Determine how many lines of the items below contain the string "pixels", matching case exactly, and reply with that number alone.
[begin Records for this task]
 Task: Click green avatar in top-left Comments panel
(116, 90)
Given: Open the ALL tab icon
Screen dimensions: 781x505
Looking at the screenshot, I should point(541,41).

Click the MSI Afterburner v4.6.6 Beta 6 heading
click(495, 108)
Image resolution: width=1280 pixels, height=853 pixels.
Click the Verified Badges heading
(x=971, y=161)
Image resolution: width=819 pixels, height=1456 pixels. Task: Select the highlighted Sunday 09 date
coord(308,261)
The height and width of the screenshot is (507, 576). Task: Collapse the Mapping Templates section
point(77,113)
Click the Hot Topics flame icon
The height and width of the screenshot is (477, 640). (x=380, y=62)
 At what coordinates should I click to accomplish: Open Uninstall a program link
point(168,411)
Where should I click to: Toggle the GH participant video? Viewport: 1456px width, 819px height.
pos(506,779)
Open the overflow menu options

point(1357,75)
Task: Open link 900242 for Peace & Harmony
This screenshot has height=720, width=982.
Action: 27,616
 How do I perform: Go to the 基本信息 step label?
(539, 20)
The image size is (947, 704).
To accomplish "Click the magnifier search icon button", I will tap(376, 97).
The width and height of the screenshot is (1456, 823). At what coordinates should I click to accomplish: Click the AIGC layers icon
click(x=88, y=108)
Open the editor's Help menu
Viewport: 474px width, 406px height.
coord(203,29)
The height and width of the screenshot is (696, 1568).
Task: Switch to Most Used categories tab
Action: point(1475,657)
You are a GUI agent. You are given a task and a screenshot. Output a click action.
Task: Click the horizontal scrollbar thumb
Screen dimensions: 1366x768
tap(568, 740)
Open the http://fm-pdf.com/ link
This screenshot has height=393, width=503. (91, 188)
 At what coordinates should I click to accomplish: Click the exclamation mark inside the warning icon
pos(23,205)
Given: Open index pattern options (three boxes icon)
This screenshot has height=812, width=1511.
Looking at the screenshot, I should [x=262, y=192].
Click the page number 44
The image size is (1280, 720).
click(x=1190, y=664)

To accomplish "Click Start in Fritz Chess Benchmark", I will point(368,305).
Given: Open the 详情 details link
[end Records for this task]
* **Output below**: 2